EXERCISE AIM —
If a line includes "code", copy it out of the entries.

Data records
══════
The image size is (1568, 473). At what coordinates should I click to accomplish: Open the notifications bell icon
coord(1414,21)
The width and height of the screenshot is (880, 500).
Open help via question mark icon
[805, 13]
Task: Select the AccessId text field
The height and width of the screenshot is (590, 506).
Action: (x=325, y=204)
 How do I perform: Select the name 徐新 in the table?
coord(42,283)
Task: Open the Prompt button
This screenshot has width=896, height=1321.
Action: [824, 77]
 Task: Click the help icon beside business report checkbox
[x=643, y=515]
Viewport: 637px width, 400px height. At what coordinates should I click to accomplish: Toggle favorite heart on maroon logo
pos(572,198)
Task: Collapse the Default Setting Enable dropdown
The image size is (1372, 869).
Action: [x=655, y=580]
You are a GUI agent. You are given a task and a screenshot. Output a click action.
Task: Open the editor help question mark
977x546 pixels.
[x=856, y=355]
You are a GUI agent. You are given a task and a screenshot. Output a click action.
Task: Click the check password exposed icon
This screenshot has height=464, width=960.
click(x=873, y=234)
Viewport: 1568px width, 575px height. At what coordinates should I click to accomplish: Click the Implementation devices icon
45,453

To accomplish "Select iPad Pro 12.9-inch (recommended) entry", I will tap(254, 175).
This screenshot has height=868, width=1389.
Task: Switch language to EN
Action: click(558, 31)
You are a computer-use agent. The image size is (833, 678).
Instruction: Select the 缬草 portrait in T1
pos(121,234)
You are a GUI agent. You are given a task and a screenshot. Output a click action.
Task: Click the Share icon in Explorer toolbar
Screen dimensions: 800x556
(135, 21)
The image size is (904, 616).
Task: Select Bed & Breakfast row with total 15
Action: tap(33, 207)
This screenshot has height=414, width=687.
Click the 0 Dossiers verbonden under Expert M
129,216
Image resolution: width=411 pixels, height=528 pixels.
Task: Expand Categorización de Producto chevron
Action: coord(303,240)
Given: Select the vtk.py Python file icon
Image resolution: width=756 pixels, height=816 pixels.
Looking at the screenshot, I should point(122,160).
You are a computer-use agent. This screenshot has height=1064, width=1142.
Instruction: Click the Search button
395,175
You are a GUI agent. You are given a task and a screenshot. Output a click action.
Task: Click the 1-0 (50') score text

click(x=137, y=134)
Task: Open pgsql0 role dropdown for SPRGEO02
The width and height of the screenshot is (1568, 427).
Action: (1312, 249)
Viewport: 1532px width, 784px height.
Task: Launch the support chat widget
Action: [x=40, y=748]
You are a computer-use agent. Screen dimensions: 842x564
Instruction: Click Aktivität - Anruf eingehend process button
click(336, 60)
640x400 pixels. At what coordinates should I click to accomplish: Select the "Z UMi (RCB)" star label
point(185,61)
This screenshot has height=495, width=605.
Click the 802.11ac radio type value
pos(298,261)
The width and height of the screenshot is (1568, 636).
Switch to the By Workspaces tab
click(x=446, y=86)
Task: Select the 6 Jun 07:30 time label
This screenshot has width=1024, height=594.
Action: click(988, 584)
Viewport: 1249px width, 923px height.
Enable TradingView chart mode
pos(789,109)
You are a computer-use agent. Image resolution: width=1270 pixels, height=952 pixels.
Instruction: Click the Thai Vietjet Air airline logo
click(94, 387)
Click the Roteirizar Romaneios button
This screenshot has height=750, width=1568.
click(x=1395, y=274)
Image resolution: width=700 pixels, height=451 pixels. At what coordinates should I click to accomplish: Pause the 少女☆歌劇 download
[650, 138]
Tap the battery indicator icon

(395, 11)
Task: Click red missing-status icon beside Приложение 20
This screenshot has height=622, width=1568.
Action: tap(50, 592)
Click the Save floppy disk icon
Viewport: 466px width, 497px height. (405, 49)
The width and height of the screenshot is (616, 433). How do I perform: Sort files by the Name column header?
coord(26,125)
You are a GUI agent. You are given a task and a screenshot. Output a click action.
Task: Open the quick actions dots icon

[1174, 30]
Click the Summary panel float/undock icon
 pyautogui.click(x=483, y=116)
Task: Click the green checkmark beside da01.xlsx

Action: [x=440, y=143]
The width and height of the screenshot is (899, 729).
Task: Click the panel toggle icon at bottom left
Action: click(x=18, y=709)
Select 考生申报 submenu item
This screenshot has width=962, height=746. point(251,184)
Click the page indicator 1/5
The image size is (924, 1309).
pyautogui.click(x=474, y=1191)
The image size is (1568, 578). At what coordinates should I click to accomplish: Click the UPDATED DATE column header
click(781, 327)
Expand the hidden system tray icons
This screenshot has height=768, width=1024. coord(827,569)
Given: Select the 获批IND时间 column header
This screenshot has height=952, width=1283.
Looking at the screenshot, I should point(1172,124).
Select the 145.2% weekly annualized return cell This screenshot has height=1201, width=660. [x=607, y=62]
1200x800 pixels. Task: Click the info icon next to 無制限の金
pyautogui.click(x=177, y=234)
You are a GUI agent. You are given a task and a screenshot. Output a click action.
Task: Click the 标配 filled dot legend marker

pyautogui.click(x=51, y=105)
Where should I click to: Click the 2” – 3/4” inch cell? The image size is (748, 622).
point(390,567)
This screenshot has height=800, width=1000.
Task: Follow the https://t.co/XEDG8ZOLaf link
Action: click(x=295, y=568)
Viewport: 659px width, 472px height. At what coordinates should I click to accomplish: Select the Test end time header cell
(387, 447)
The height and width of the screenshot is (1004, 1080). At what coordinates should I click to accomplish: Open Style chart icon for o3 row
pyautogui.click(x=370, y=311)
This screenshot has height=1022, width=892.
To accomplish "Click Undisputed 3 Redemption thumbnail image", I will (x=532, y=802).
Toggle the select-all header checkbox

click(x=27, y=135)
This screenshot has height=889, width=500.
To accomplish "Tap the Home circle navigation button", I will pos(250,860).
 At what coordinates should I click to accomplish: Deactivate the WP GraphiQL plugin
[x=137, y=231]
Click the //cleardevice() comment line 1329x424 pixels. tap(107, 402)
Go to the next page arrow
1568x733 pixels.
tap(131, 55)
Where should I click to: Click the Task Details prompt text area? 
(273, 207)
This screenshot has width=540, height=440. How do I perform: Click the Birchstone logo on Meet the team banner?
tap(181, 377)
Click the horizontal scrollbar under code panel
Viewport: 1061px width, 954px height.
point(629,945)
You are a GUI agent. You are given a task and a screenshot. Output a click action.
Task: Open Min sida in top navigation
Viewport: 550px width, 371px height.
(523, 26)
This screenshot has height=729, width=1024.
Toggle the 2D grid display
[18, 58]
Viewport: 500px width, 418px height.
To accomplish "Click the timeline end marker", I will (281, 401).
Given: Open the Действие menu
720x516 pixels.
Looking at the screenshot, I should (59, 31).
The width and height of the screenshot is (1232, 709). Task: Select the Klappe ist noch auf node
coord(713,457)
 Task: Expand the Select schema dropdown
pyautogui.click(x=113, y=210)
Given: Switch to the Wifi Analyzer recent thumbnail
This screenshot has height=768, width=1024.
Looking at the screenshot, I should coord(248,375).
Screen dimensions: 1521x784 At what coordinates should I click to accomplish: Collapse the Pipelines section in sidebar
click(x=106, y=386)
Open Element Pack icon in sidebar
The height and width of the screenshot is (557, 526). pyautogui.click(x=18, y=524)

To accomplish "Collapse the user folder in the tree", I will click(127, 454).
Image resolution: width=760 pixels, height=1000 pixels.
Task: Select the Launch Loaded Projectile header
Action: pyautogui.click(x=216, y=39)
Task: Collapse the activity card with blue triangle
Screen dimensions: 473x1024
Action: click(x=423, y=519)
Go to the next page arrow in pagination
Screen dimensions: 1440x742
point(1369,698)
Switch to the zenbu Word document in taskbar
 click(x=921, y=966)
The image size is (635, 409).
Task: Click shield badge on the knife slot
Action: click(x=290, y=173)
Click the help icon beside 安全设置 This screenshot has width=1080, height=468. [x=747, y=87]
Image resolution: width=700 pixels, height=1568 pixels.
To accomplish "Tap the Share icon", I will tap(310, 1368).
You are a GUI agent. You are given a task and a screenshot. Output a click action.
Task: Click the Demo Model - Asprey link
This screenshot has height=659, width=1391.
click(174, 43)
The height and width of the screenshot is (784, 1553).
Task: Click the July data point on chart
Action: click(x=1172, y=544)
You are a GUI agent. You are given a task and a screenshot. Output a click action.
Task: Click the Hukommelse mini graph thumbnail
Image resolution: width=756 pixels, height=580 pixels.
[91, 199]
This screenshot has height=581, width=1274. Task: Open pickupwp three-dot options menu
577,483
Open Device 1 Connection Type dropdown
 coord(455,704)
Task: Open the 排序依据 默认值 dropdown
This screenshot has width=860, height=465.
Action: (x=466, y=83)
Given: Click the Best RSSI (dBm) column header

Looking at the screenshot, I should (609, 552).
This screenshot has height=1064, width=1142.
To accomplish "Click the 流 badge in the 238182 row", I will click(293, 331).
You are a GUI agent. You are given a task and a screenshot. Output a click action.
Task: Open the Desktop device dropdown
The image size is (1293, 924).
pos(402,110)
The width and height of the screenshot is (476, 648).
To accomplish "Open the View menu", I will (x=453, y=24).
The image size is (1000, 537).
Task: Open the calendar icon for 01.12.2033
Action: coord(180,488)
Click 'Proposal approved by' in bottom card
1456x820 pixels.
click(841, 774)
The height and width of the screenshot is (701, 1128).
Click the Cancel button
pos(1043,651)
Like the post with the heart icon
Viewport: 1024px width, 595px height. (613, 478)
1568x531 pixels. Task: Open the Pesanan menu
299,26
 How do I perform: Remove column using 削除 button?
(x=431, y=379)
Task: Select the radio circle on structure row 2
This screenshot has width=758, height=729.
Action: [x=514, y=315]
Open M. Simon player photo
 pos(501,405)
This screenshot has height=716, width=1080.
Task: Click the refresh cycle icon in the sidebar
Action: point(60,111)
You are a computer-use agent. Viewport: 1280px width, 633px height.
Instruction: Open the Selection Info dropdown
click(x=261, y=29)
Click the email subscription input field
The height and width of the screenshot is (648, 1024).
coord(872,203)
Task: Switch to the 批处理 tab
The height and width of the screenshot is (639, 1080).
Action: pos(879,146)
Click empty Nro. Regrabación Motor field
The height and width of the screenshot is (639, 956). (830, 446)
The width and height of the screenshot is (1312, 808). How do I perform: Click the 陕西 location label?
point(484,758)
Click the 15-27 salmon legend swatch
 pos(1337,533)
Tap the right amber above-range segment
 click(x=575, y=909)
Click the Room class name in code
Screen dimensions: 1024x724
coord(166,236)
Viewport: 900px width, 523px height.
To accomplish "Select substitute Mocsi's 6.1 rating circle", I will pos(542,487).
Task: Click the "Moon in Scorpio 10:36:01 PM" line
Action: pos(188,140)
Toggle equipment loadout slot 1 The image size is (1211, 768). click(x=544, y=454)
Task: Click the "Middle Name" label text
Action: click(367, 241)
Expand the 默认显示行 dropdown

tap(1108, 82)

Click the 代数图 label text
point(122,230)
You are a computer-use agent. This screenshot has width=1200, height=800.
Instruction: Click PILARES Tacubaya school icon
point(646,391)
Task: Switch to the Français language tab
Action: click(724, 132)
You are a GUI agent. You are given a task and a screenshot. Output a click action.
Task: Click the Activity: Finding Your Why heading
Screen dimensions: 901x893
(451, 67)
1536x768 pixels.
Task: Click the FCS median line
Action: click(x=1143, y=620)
══════
YOUR RESPONSE —
Click the horizontal scrollbar under code panel
Click the Room class name in code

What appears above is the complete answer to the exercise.